The legislation extends beyond banking services to cover various financial activities. Section 8 makes it a prerequisite for entering into contracts with federal and state governments, while also requiring it for operating bank accounts or engaging in financial services once the law takes effect.

The Act includes provisions for non-residents conducting business in Nigeria. Under Section 6(1), non-residents who supply taxable goods and services to Nigerians are obligated to register and pay tax, making them subject to the Tax ID requirement.

“A non-resident person that supplies taxable goods or services to any person in Nigeria, or derives income from Nigeria shall register for tax purposes and obtain a Tax ID”

To ensure widespread compliance, Section 7(3) empowers tax authorities to assign a Tax ID to individuals or entities who fail to register. The new law is expected to significantly impact Nigeria’s financial sector as banks and other financial institutions will need to verify Tax ID compliance before providing services to customers.

For businesses that cease operations, temporary or permanent, the Act provides flexibility in managing Tax ID status. The Act, however, provides an allowance to suspend or deregister the Tax ID, if the holder is no longer engaged in taxable activities.
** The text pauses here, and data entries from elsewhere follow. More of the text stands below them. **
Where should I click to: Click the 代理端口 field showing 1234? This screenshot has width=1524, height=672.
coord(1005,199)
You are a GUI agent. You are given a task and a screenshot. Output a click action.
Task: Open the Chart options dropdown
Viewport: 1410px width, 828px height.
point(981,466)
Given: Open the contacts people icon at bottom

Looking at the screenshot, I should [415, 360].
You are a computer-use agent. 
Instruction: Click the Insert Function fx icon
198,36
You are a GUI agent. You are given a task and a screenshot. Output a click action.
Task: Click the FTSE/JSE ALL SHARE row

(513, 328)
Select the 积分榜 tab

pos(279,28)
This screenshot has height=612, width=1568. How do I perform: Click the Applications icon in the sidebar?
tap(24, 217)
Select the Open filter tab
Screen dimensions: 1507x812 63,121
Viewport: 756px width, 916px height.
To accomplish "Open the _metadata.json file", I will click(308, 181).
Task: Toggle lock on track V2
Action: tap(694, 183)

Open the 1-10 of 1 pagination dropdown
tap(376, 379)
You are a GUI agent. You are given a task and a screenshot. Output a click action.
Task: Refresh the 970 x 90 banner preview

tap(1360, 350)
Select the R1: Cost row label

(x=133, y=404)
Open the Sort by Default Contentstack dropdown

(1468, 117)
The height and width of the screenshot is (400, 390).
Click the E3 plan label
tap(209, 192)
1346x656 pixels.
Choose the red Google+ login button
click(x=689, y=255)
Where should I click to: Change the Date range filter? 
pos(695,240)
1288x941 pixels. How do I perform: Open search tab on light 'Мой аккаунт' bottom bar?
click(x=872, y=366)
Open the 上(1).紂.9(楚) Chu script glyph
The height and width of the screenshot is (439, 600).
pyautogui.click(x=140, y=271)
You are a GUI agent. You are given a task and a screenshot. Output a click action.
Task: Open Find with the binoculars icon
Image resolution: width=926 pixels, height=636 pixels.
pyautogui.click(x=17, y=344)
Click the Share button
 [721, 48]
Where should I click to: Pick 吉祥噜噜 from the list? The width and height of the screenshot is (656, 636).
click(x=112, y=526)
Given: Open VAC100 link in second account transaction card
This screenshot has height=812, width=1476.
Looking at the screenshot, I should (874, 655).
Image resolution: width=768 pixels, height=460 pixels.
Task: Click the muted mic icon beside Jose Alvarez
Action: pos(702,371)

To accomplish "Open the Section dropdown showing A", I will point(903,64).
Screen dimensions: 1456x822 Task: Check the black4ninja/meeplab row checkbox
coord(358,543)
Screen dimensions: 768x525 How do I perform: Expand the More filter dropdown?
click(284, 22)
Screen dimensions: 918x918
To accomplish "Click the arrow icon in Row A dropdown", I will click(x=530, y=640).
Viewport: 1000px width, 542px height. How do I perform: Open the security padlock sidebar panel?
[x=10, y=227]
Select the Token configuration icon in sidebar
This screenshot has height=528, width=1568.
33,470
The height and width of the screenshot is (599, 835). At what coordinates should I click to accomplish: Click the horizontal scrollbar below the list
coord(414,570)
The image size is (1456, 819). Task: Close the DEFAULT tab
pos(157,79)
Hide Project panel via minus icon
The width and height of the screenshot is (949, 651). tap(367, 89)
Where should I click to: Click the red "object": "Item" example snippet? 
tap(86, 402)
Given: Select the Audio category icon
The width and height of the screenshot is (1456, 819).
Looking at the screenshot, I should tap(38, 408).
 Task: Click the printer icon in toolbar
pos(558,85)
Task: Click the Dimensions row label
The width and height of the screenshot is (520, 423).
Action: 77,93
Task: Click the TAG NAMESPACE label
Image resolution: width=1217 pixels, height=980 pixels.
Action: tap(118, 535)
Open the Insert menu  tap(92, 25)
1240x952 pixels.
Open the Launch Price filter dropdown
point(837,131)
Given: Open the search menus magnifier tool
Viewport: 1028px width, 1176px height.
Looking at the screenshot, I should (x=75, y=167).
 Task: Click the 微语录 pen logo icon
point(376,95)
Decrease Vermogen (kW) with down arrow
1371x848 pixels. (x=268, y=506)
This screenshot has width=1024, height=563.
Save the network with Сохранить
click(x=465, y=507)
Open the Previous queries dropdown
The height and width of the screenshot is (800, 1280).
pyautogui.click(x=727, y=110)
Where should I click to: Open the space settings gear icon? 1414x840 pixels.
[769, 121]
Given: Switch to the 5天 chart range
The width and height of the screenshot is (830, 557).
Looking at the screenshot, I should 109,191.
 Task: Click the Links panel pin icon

“Where a taxable person temporarily ceases to carry on a trade or business in Nigeria, the taxable person shall notify the relevant tax authority of its intention to suspend its registration for tax purposes within 30 days of such temporary cessation of trade or business,” the law states.

The legislation represents a major step in the Federal Government’s efforts to expand the tax net and improve revenue collection. Industry analysts suggest the move could significantly boost tax compliance rates across the country.

Financial institutions are expected to begin preparing systems and processes to accommodate the new requirements ahead of the January 2026 implementation date.